One of the best ways to learn a foreign language is to go abroad and the Germans show no signs of stopping this practice. This is good news at a time when many foreign language departments at US colleges and universities are not just seeing enrollment rates fall but also facing threats to their very existence.
In the UK, the overall proportion of students taking a foreign language at GCSE-level (year 11 exam) has fallen two by percent, with lower-income students three times more likely to have low language uptake.
Data from the German agency association FDSV (Fachverband Deutscher Sprachreise-Veranstalter), however, shows a three percent increase in such study abroad language bookings compared to the year before. It’s estimated that there were 165,000 outbound students in 2017, which translated to €201 million for outbound language travel. Students 17-years old and younger account for six in ten outbound bookings.
“Good language skills are an important prerequisite for professional qualification and career planning,” says a related commentary from FDSV.
“Parents invest more in the education and training of their children and enable their offspring earlier foreign experiences in the form of a language trip.”
— Nabil Najd (@nabilnajd) November 7, 2018
The data is based on FDSV’s member survey, which was then extrapolated to project total values for the entire German market, ICEF Monitor reported.
Despite almost a 13 percent fall in the number of students going abroad, association members reported a 16.4 percent increase in revenue year-on-year for 2017, attributed partly to the higher prices paid for these language programmes last year. On average, parents paid 12 percent more, or about €1,512 for an average duration of 14 days of study in 2017.
It’s an investment that research has shown to pay off. While the learning of foreign languages are now perceived to be of lesser commercial value, its intrinsic value remains. Yudhijit Bhattacharjee, wrote in the New York Times‘s Why Bilinguals Are Smarter article:
“The collective evidence from a number of such studies suggests that the bilingual experience improves the brain’s so-called executive function — a command system that directs the attention processes that we use for planning, solving problems and performing various other mentally demanding tasks.”
Furthermore, English remains the most common language of study for German students. Three-quarters of those who went abroad enrolled in English language courses, according to FDSV’s data.

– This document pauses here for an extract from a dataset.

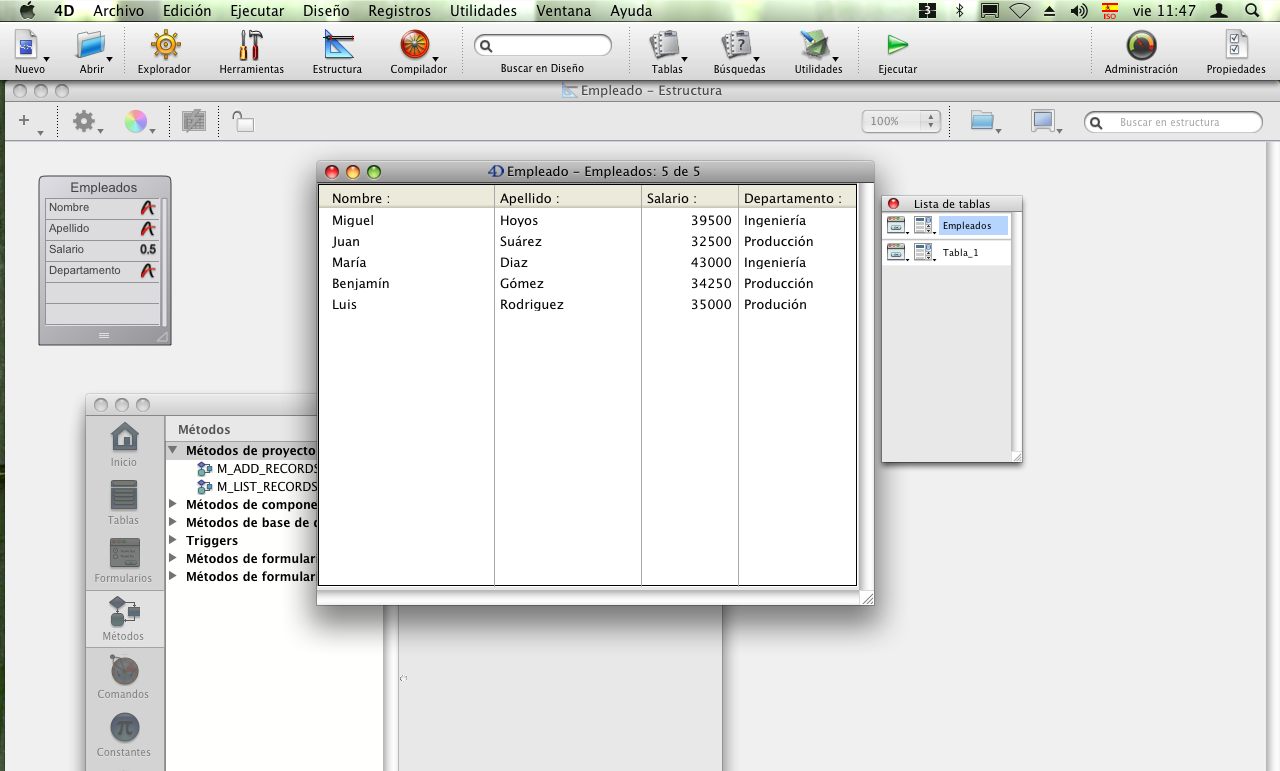Image resolution: width=1280 pixels, height=771 pixels.
Task: Click the green Ejecutar play icon
Action: pos(897,46)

As the world’s lingua franca, these students stand to gain just as much commercial value for their studies as its intrinsic value (such as increased cognitive abilities, offsetting age-related cognitive losses, better memory, etc.)
After all, research has shown that being bilingual increases employability. A 2017 report, Not Lost in Translation: The Growing Importance of Foreign Language Skills in the US Job Market, found that demand for bilingual workers in the US has not only more than doubled over the past five years, but that the demand spreads across both low- and high-skilled positions.
An article on English-language European news site The Local also found that it would be an uphill task to find a job in Europe without English language proficiency. Around 90 percent of the jobs listed on Europe Language Jobs require English at some level.